The simulated lysosomal medium (pH = 4.5) was prepared according to (Henderson et al. 2014). We used sodium chloride (NaCl, 3.21 g L−1, Bernd Kraft, > 99.5%) sodium hydroxide (NaOH, 6.0 g L−1, Baker, 99%), citric acid (20.08 g L−1, Fluka, > 99.5%), calcium chloride dihydrate (0.097 g L−1, GrisChem, > 99%), sodium phosphate dibasic heptahydrate (Na2HPO4·7 H2O, 0.179 g L−1, Riedel-de Haën, 99%), sodium sulfate heptahydrate (Na2SO4·10 H2O, 0.039 g L−1, Fluka, 99%), magnesium chloride hexahydrate (MgCl2·6 H2O, 0.106 g L−1, GrisChem, 99%), glycine (0.059 g L−1, Biomol, > 99%), sodium citrate dihydrate (0.077 g L−1, Sigma-Aldrich, 99%), sodium hydrogen L-tartrate (0.090 g L−1, Alfa Aesar, 98%), sodium L-lactate (0.085 g L−1, Sigma-Aldrich, >99%), sodium pyruvate (0.85 g L−1, Sigma-Aldrich, >99%), and formaldehyde (0.3 mL L−1, Fluka, p.a.). The solution was filled with water to 300 mL. The citrate-free acetate buffer (pH = 4.8) was prepared with an aqueous solution of acetic acid (300 mL, 1 mol L−1, Carl Roth) and sodium acetate trihydrate (1.22 mol L −1, Sigma-Aldrich) instead of citric acid/sodium citrate. All other compounds were the same as above.

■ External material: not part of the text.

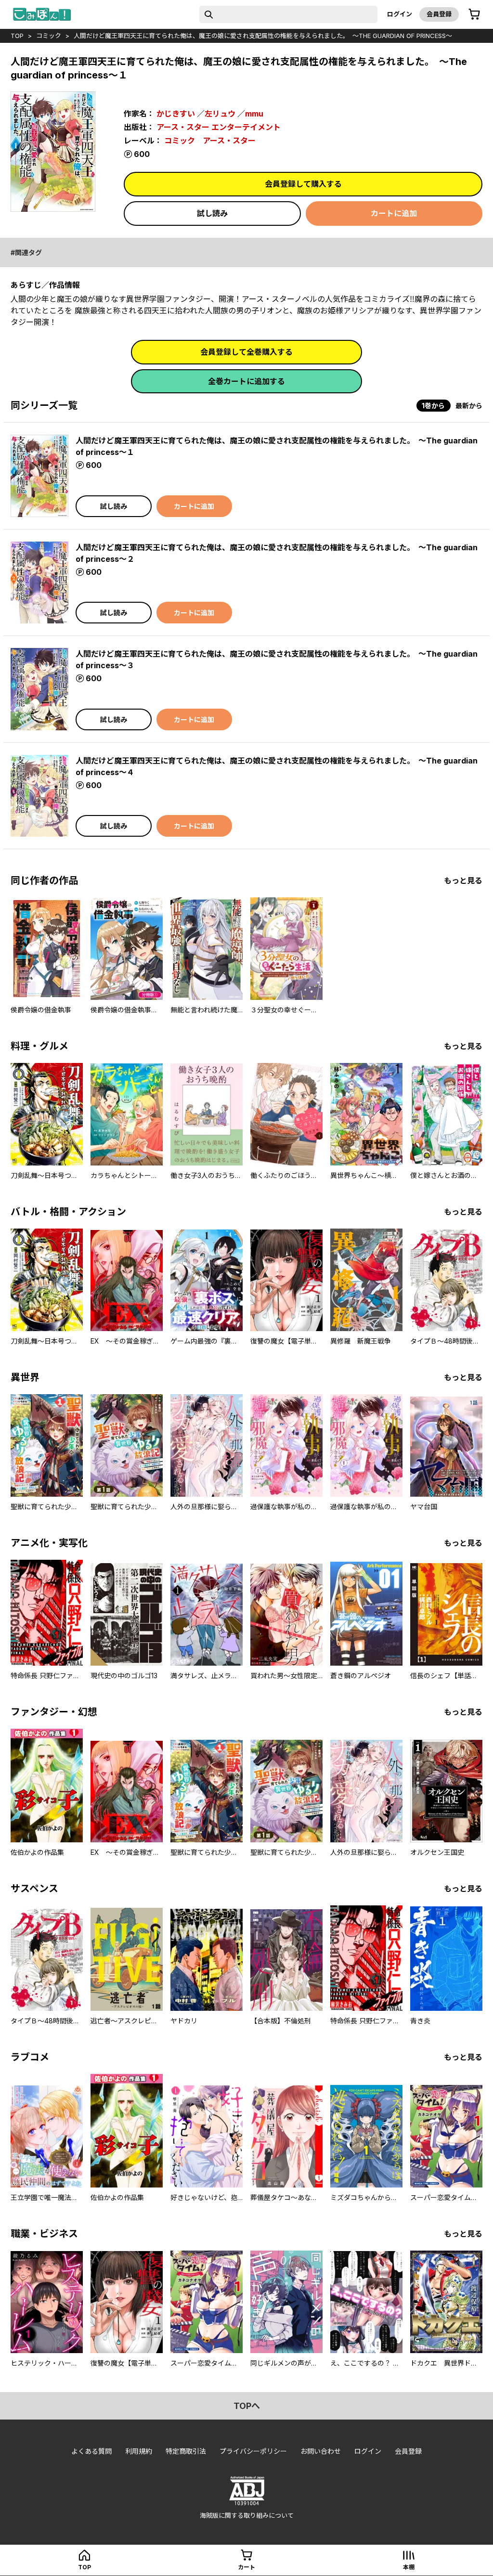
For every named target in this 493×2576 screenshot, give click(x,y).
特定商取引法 (186, 2451)
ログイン (399, 14)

The particle dispersion (10 mg in 50 mL medium) was placed into a closed round bottom flask (200 mL) and stirred at 25 °C (water) or at 37 °C (RPMI/FCS) for 5 days under sterile conditions. After 30 min and then after each day, 1 mL of the particle dispersion was taken and filtered (nanoparticles: inorganic membrane filter, Whatman Anotrop 10 Plus; 0.02 μm; submicro- and microparticles: inorganic membrane filter, Whatman Anotrop 25; 0.2 μm) to separate zinc ions from ZnO particles. When the particle dispersion was taken, its pH was measured (pH meter HANNA HI 991001). The pH increased slightly with time due to the dissolution of zinc oxide (in water: 6.9 to 7.9, RPMI/FCS: 6.9 to 7.6). For the dissolution tests of ZnO particles in simulated lysomal media, the particle solution was stirred only for 1 h due to the rapid dissolution at pH = 4.5 (citrate-buffered) and pH = 4.8 (acetate-buffered). Finally, the zinc content in the isolated particles and the zinc ion concentration in the filtrates were determined by AAS.
The biological effect of the particles was studied with the cell line NR8383 (rat alveolar macrophages, LGC Standards GmbH, Wesel, Germany). The cells were cultivated in Ham’s F12 medium containing 15% fetal calf serum (FCS, GIBCO, Invitrogen, Karlsruhe, Germany) in 175 cm2 cell culture flasks (BD Falcon, Becton Dickinson GmbH, Heidelberg, Germany) at standard cell culture conditions (humidified atmosphere, 37 °C, 5% CO2). The NR8383 cells were only partly adherent. The ratio between adherent and non-adherent cells was about 1:1. For cell experiments, adherent cells were detached from the cell culture flasks with a TPP cell scraper (TPP Techno Plastic Products AG, Trasadingen, Switzerland), subsequently combined with non-adherent cells, and seeded into 24-well cell culture plates (BD Falcon) at a concentration of 2.4 × 105 cells cm−2.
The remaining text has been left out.